I would recommend previewing stuff in Marmoset, it is the easiest and clearest way to look at props, and it is a game engine, so you can preview what your stuff will look like in an engine. If it looks good in marmoset, it is a pretty good bet it will look good in any other engines too.
I don't preview stuff in xNormal because it can look good in xNormal and bad in other engines. Marmoset is a good impartial 3rd party observer for testing your props. I wouldn't put any stock into whether something looks good in Max.
FYI: Marmoset uses +X +Y +Z, so you don't flip the green channel for it.

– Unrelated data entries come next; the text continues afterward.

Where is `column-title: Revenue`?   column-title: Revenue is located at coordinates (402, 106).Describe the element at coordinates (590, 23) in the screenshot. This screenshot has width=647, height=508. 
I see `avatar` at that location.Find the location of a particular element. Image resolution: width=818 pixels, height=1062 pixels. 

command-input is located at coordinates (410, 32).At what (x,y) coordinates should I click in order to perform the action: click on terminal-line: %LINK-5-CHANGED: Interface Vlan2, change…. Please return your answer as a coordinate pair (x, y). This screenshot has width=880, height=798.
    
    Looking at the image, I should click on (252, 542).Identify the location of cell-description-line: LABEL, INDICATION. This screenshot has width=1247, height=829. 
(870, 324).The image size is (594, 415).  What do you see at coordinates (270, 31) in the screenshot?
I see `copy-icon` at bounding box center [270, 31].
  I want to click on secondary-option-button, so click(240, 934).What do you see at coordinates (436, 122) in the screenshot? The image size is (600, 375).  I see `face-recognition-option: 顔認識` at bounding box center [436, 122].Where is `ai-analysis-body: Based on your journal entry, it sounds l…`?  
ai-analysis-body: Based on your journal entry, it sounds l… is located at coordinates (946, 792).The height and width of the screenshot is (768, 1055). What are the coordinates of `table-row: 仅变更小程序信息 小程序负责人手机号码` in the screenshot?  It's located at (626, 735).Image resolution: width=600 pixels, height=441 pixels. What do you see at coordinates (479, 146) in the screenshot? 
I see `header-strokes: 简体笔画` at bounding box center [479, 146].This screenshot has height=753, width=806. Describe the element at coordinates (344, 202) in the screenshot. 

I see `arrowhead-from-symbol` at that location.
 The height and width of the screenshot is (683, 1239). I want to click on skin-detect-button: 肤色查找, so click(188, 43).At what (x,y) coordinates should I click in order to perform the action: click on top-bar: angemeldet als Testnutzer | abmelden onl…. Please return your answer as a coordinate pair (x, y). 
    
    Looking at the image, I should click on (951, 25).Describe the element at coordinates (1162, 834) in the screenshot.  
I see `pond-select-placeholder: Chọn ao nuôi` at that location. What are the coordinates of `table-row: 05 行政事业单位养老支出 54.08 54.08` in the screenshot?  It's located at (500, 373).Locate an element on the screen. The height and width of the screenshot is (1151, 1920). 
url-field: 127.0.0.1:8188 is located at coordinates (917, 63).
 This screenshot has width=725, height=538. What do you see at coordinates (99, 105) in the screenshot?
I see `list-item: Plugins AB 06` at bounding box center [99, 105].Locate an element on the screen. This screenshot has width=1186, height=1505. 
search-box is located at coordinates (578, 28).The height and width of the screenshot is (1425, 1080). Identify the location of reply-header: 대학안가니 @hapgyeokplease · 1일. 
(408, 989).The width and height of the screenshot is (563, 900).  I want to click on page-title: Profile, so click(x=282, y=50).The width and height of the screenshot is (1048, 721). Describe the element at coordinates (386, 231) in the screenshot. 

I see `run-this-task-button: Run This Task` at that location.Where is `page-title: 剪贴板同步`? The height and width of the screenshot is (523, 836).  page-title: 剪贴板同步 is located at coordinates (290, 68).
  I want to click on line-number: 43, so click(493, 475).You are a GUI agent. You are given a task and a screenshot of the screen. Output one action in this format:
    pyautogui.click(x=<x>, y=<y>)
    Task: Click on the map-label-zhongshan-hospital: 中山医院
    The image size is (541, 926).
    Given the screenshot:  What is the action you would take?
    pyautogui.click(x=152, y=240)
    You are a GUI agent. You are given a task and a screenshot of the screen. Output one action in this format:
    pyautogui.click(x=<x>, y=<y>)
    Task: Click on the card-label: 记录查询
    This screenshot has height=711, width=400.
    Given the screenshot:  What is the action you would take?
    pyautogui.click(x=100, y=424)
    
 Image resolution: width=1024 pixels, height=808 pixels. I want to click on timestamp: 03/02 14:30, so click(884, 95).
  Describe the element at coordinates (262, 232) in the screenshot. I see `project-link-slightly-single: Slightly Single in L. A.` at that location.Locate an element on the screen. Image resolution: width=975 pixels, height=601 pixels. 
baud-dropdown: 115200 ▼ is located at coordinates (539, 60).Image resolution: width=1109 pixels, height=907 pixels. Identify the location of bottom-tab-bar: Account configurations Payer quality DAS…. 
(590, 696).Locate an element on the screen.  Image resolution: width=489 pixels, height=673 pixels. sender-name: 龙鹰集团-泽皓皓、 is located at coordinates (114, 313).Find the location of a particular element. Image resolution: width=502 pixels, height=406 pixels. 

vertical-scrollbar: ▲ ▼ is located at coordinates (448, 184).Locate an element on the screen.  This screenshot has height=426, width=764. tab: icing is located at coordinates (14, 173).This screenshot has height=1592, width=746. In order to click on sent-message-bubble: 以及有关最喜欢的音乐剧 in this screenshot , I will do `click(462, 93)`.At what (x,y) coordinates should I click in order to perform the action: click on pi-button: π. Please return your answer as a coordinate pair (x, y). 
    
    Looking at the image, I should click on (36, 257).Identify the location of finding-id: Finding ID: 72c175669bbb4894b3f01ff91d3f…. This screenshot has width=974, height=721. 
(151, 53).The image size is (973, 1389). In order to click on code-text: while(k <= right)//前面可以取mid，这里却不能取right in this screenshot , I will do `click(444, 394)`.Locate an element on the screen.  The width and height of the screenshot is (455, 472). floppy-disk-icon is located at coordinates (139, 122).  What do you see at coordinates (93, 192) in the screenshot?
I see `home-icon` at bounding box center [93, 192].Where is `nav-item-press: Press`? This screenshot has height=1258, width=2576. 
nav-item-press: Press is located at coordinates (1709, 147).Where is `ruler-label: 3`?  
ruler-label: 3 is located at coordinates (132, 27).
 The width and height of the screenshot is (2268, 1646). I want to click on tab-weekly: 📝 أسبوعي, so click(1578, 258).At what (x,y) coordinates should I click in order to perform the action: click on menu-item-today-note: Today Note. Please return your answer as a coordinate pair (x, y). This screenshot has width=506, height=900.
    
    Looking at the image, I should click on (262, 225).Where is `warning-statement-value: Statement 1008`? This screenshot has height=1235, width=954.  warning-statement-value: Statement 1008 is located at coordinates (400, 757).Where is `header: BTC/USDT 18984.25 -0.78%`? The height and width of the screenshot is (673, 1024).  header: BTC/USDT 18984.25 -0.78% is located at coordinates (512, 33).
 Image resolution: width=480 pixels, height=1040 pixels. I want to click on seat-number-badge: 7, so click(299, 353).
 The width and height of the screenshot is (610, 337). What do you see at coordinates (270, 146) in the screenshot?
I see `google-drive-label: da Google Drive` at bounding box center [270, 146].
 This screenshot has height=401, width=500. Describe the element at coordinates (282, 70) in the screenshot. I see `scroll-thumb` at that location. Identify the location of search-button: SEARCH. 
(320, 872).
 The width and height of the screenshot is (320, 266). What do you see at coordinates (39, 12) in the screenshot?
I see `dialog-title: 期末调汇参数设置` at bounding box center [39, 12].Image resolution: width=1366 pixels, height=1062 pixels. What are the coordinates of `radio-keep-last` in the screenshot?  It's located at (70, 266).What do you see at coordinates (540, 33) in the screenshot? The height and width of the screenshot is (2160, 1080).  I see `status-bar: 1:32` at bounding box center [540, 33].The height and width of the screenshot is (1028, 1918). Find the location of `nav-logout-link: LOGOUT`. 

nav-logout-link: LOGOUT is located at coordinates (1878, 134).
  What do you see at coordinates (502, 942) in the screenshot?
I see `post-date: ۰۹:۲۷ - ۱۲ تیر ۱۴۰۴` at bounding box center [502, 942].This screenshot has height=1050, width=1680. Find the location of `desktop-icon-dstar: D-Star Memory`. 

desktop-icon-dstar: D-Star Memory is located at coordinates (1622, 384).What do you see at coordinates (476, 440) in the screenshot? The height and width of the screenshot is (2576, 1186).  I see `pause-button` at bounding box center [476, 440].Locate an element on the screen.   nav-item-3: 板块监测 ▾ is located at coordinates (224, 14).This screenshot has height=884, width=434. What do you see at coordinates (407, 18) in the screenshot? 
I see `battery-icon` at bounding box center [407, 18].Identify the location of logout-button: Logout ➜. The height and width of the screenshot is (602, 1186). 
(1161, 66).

It looks like there is a hard edge in the model in Max. I use a hard/soft edges script in Max, and I've noticed that sometimes it doesn't translate properly to smoothing groups when exporting to engines. Maybe something similar is happening to you.
Predator:
I think that Xnormal's display matches Unreal pretty well. Unless my green channel is pointing in the wrong direction, I've yet to encounter any problems where it looks right in one, but wrong in the other.
I got seams or better shader errors with my viewport shader in max (xoliuls)
I thought of doing different smoothing groups for each side to avoid that but i decided to chamfer the edges and do it one smoothing group to have it easier when texutring.
Since i got some "holes" in the mesh there are some sharp tris unavoidable which lead to that effect.
However in Unreal shader this problem is non existent.
Now my question is after reading this thread. is this just normal and you ll better of in testing things in marmoset/unreal etc?